TRECHO CITADO:
Crianças não têm poder de compra. Entretanto, elas têm grande influência nos gastos de uma família. Mas quem as influencia naquilo que elas desejam comprar? Apesar de a publicidade infantil estar virtualmente banida no Brasil desde 2014, não se engane: ela continua existindo, porém travestida de formatos novos e muito mais eficientes. Diante disso, você sabe como proteger as suas crianças dessa nova publicidade?

Estudos indicam que crianças até os seis anos não seriam capazes de diferenciar um conteúdo editorial, como um programa de televisão, de uma propaganda. Além disso, só após os 12 anos seriam capazes de compreender o caráter persuasivo da publicidade. Em outras palavras, crianças seriam vítimas indefesas de campanhas que diriam o que comer, com o que brincar, o que vestir e muito mais. Essa é uma das bases para as legislações contrárias à publicidade infantil.

O debate se aprofunda por todos os lados. Já participei inclusive do Jornal da Cultura Debate, em um programa destinado ao tema. A íntegra em vídeo pode ser vista abaixo (27 minutos):


Vídeo relacionado:


Defensores da publicidade infantil argumentam que ela é essencial para que empresas de produtos direcionados a crianças se mantenham, como qualquer outro negócio. Além disso, o fim da publicidade infantil também estaria eliminando programas de TV, revistas e outros conteúdos infantis, que não teriam como se viabilizar sem o dinheiro da publicidade. Por fim, os defensores argumentam que o papel de dizer “não” a um eventual consumo desenfreado dos filhos caberia aos pais, e que, com o fim da publicidade infantil, eles ficariam livres dessa obrigação.

É aí que a porca torce o rabo.

DADOS DISPONÍVEIS:
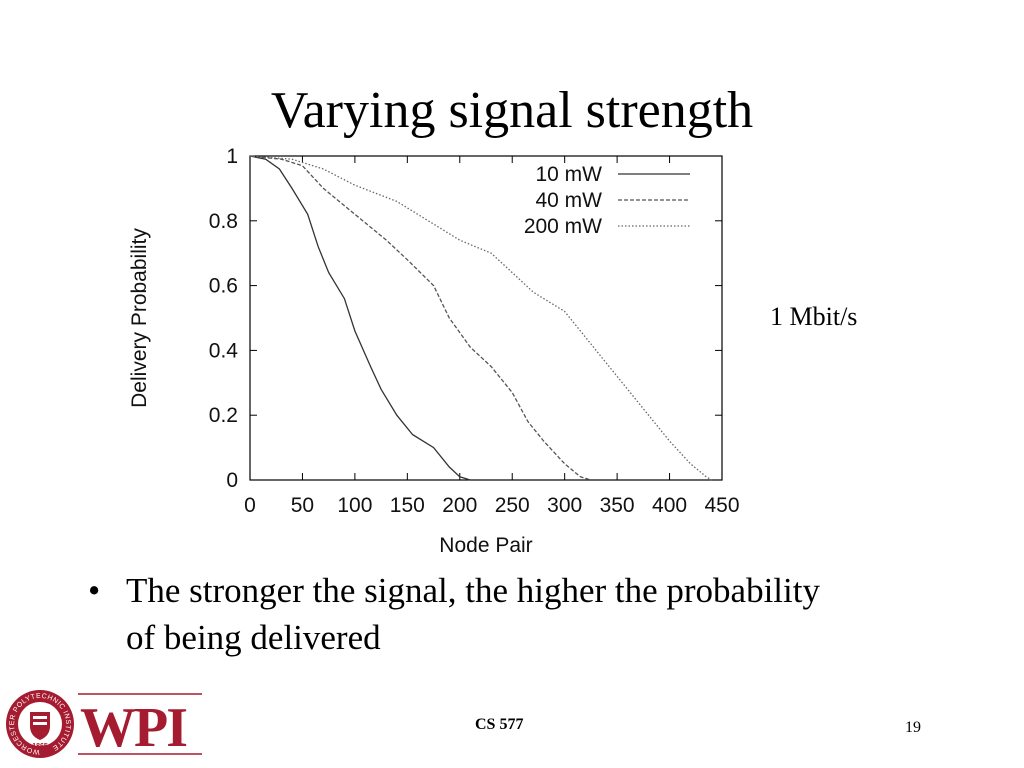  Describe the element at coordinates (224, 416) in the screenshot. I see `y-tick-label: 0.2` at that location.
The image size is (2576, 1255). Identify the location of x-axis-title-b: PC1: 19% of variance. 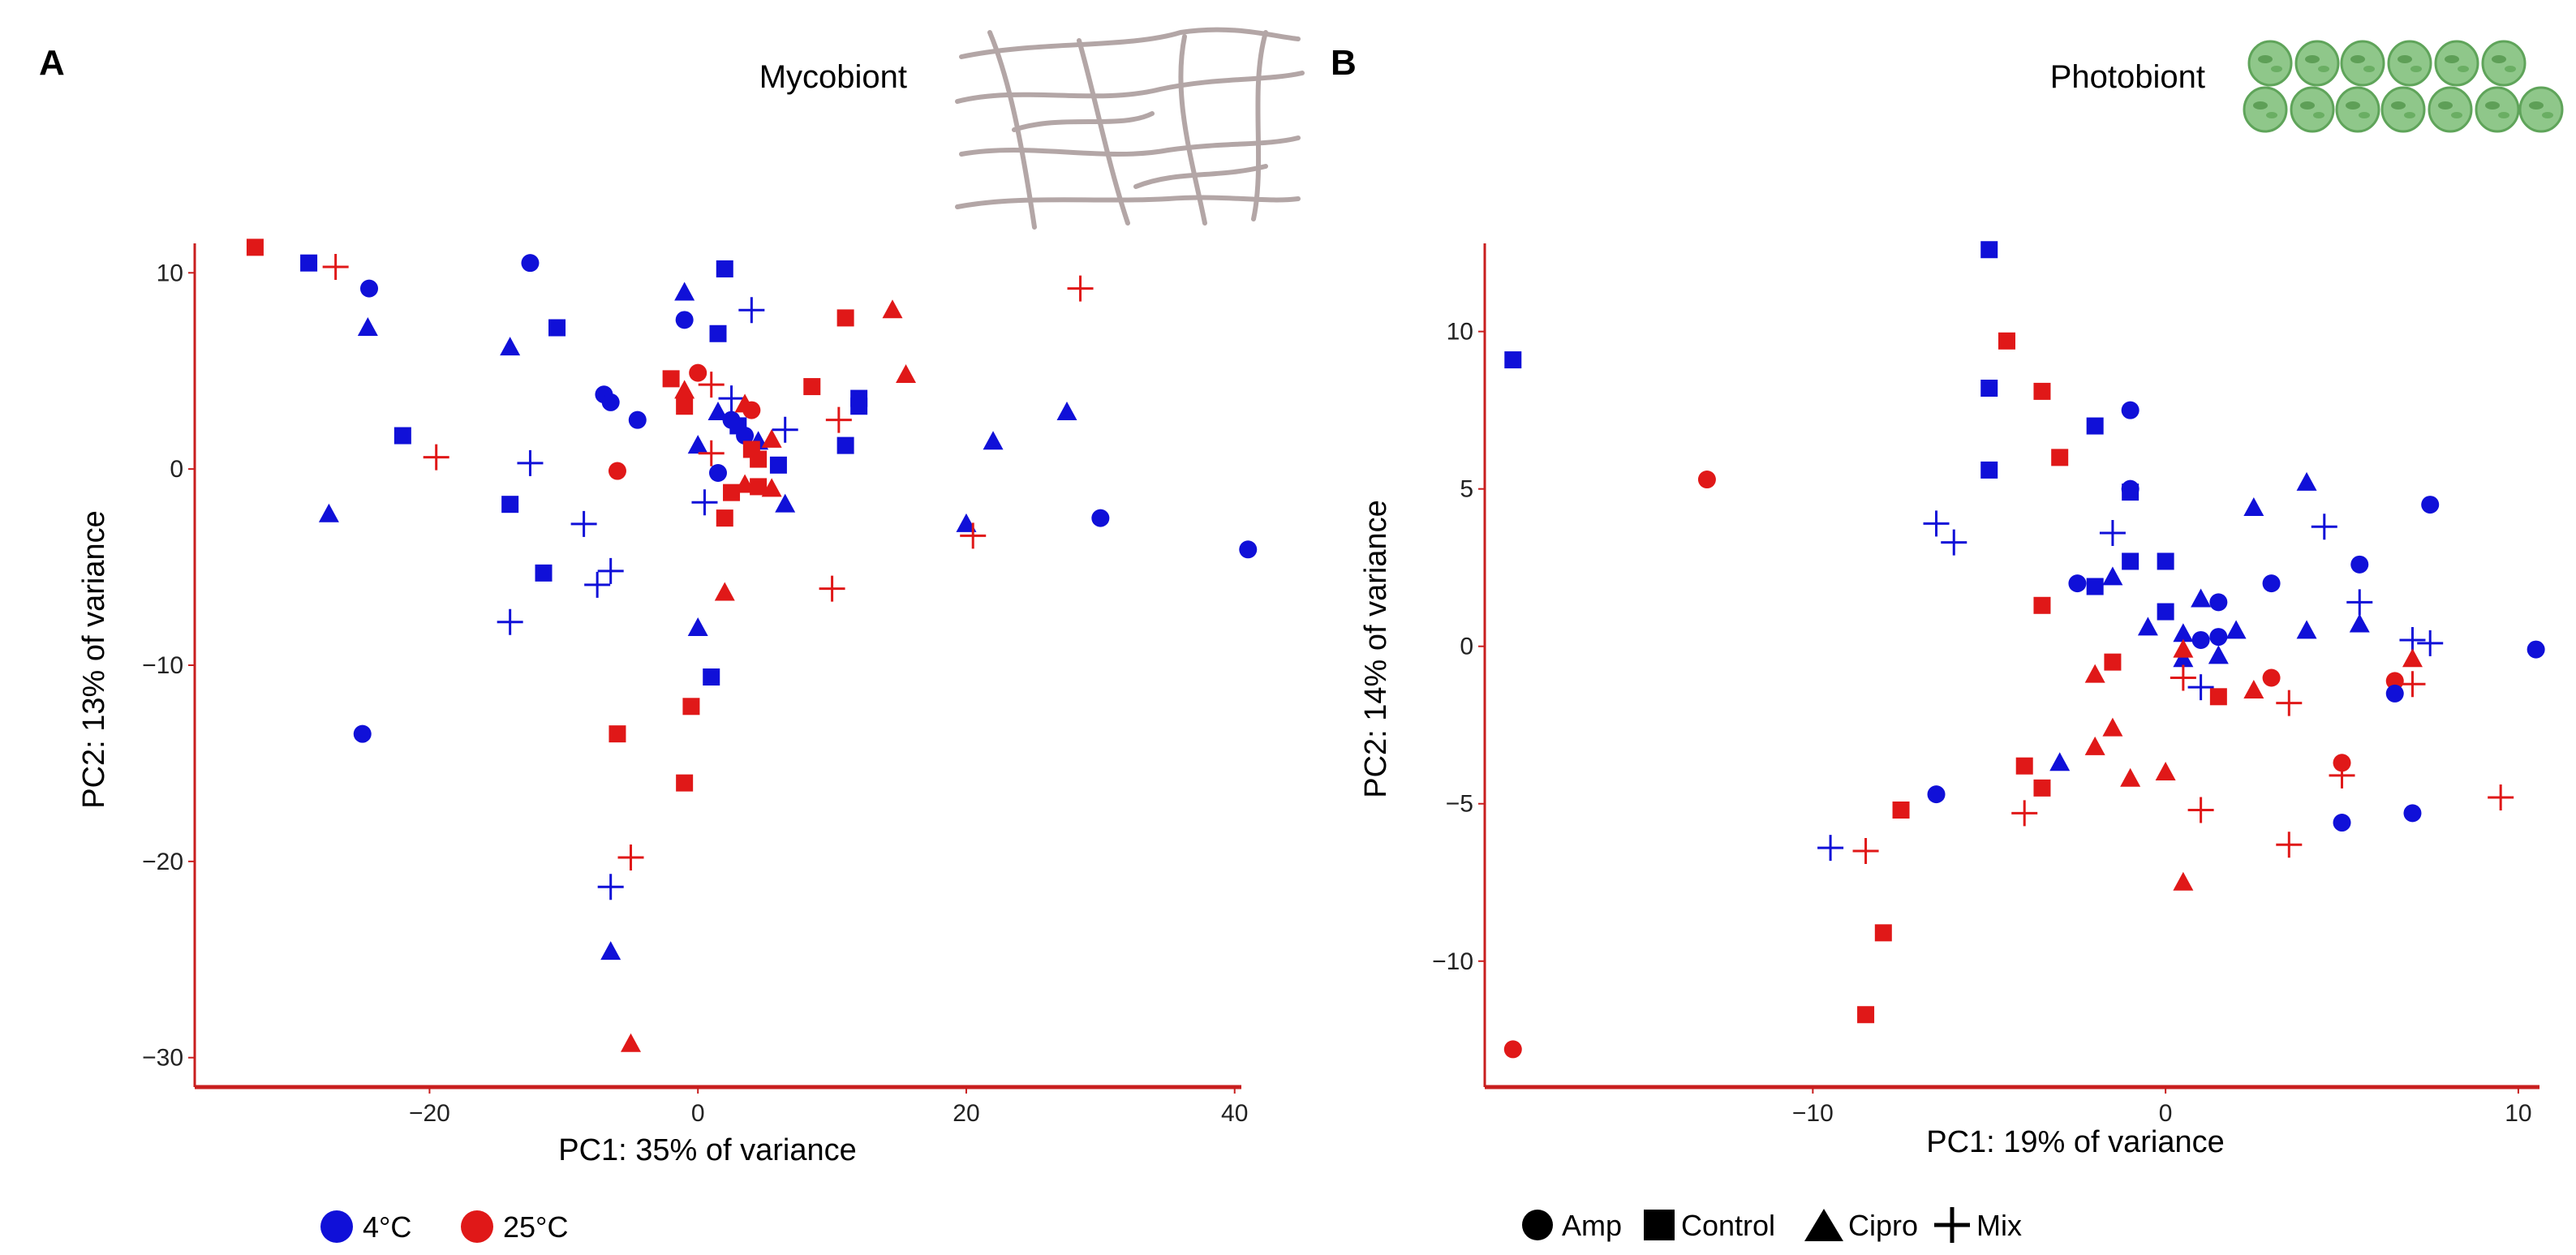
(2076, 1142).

---

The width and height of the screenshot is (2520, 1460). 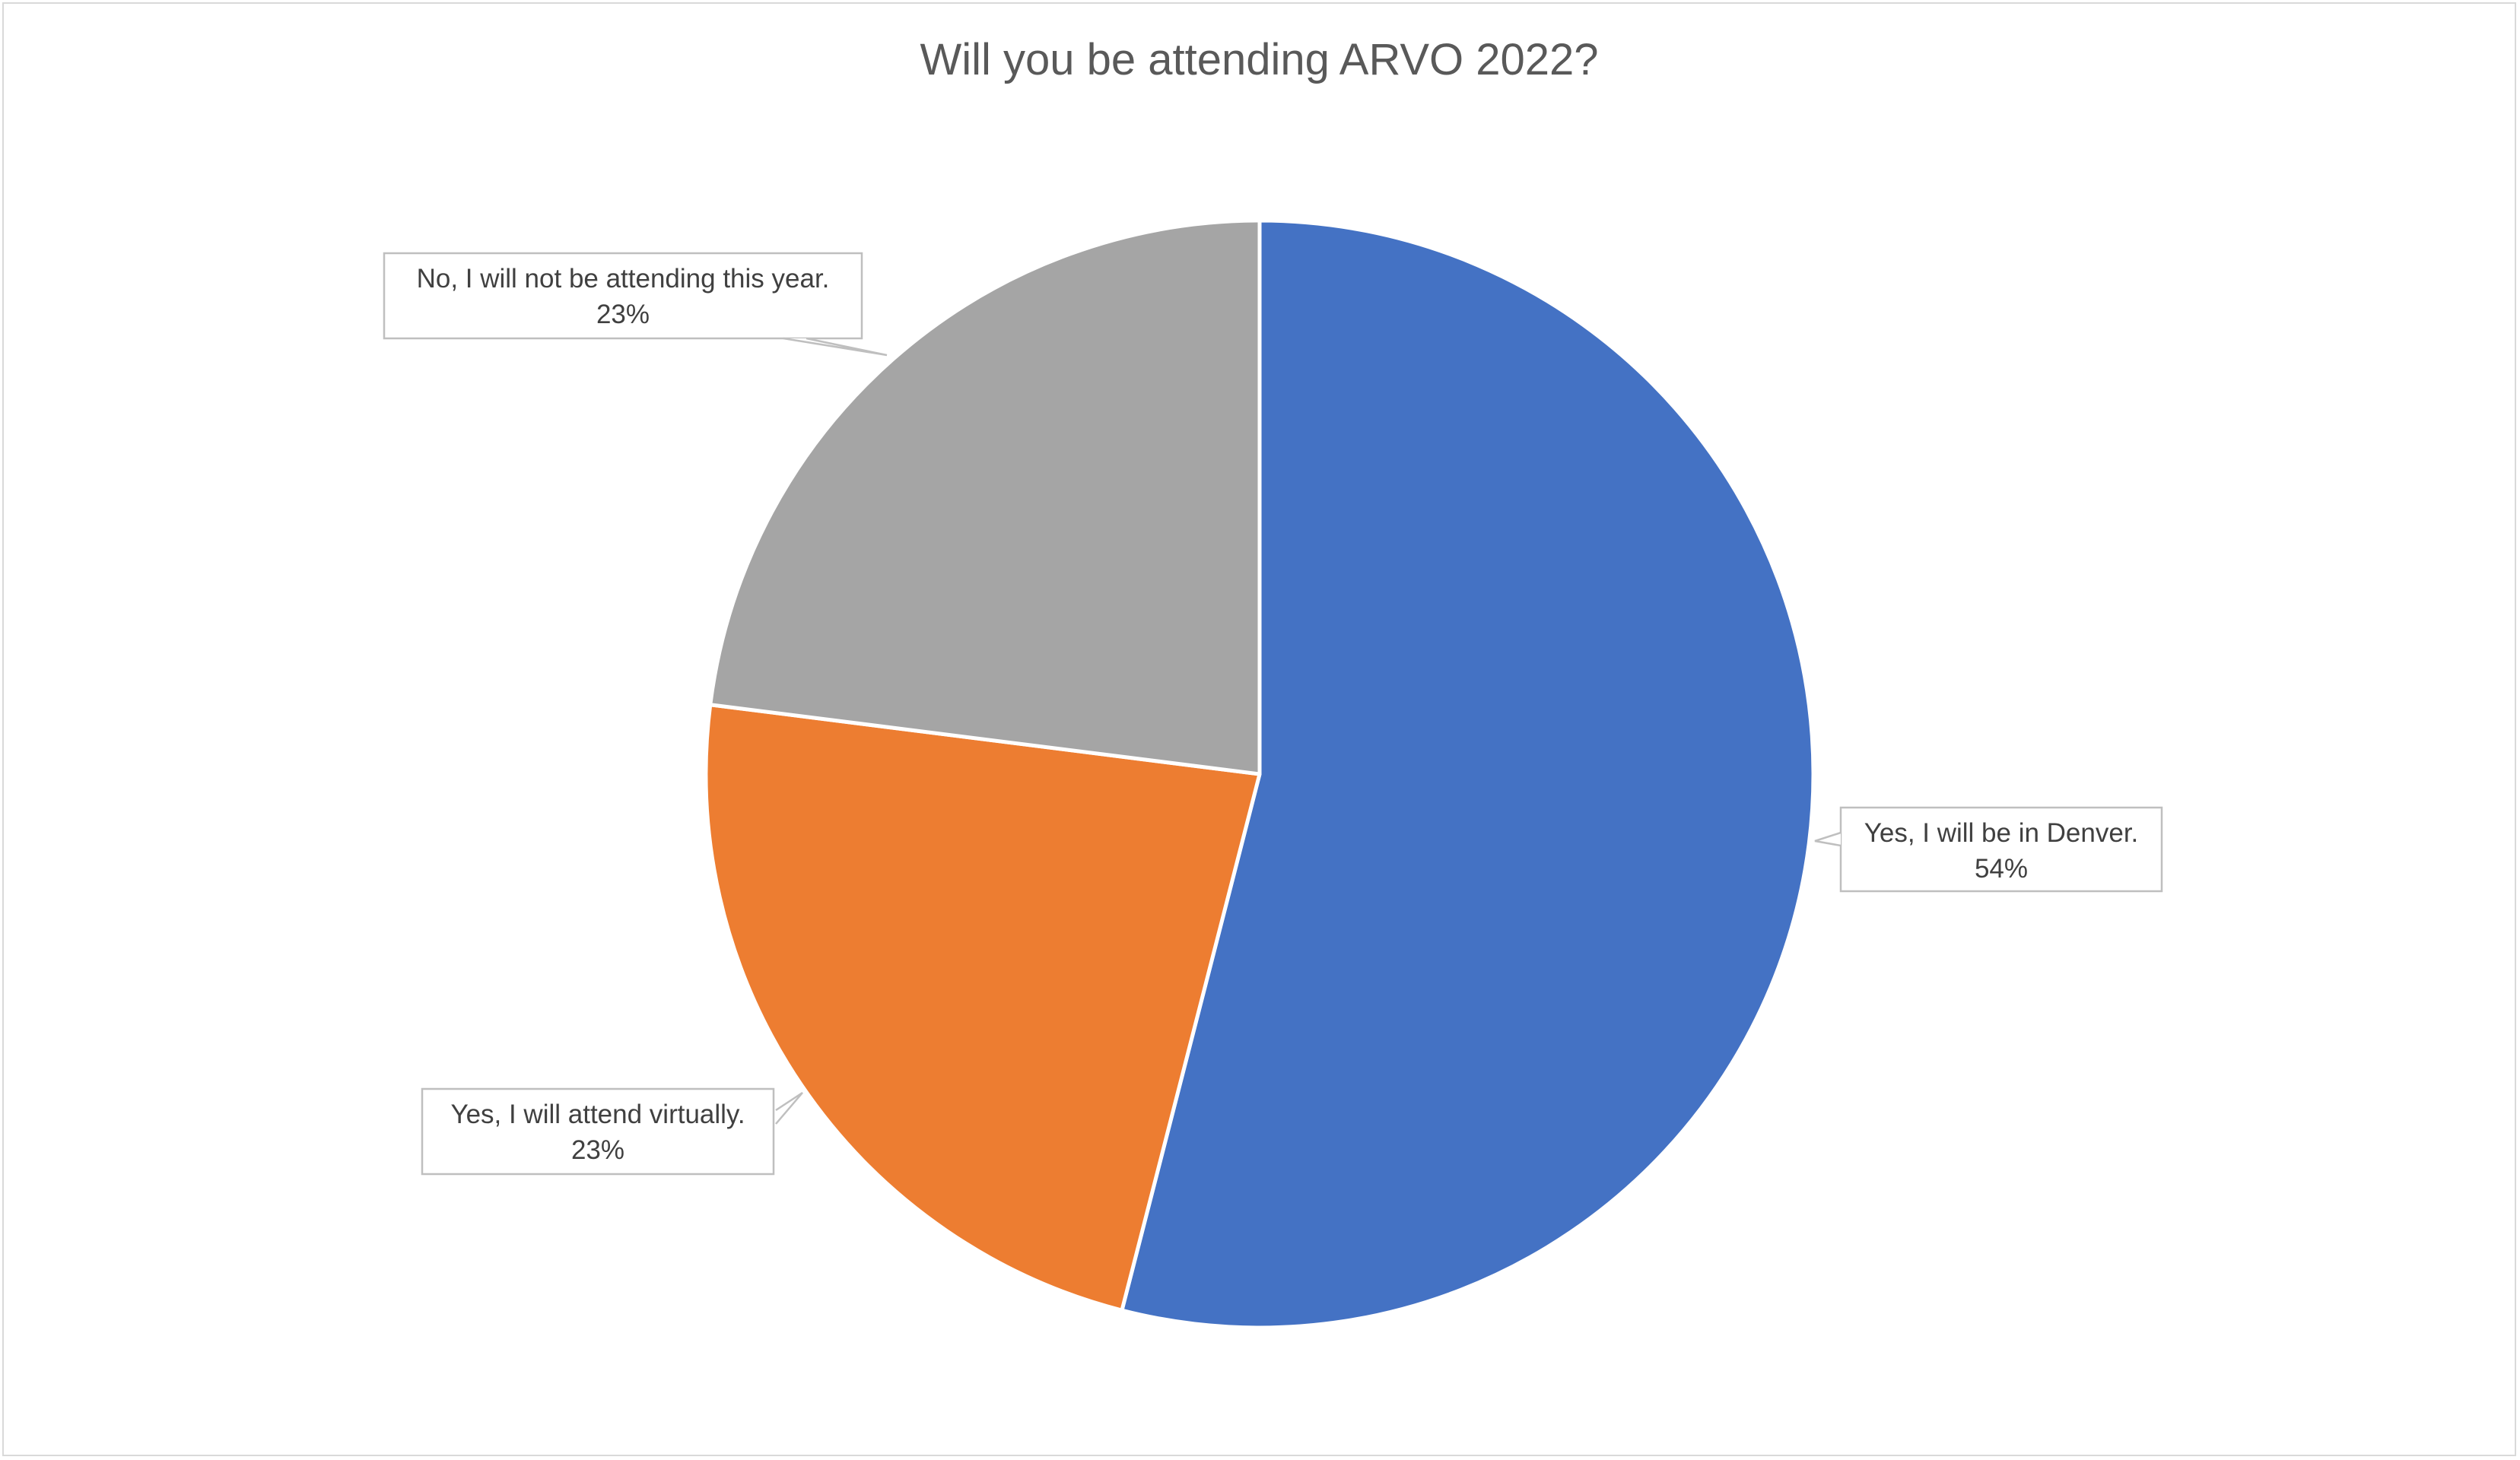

...

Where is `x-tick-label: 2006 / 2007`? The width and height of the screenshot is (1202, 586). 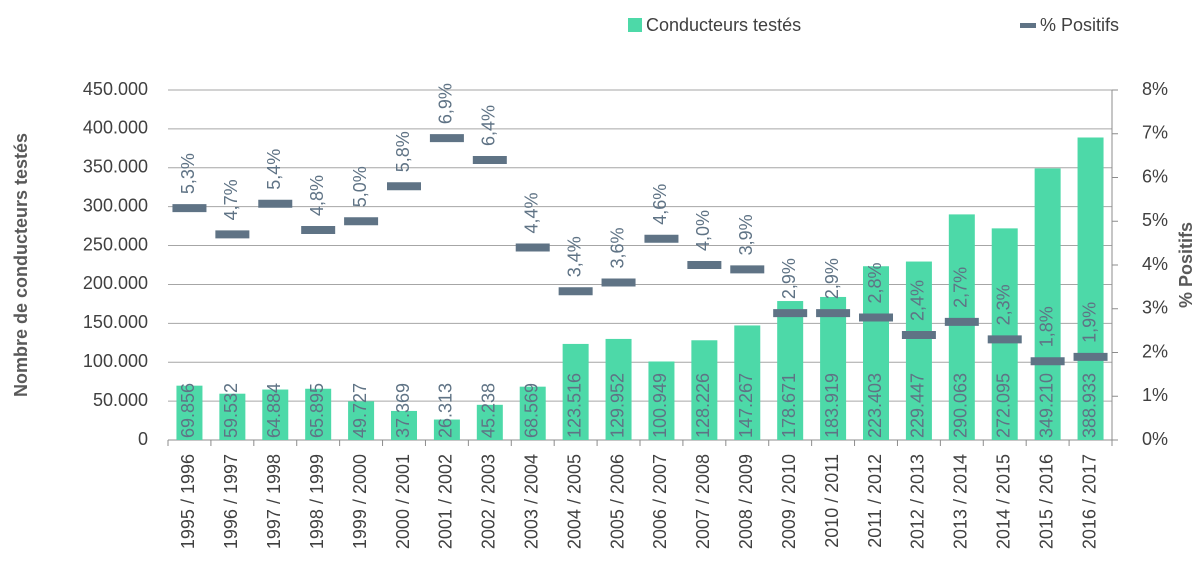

TAREFAS E EXERCÍCIOS:
[A] No trecho sobre publicidade infantil, transforme em lista o parágrafo que começa com "Defensores da publicidade infantil argumentam" e mantenha os fatos principais.
[B] Apresente como tabela Markdown, com as colunas Nº e Linha, as linhas dos registros a partir da que contém "Describe the element" e indo até a que contém "(2076, 1142).", sem incluir as imagens.

RESULTADOS DOS EXERCÍCIOS:
[A]
- Para os defensores, a publicidade infantil é essencial para que empresas de produtos voltados a crianças se mantenham, como qualquer outro negócio.
- O fim dessa publicidade também eliminaria programas de TV, revistas e outros conteúdos infantis, que não se viabilizariam sem o dinheiro dela.
- Caberia aos pais dizer "não" a um eventual consumo desenfreado dos filhos, e com o fim da publicidade infantil eles ficariam livres dessa obrigação.

[B]
| Nº | Linha |
|---|---|
| 1 |   Describe the element at coordinates (224, 416) in the screenshot. I see `y-tick-label: 0.2` at that location. |
| 2 | The image size is (2576, 1255). Identify the location of x-axis-title-b: PC1: 19% of variance.  |
| 3 | (2076, 1142). |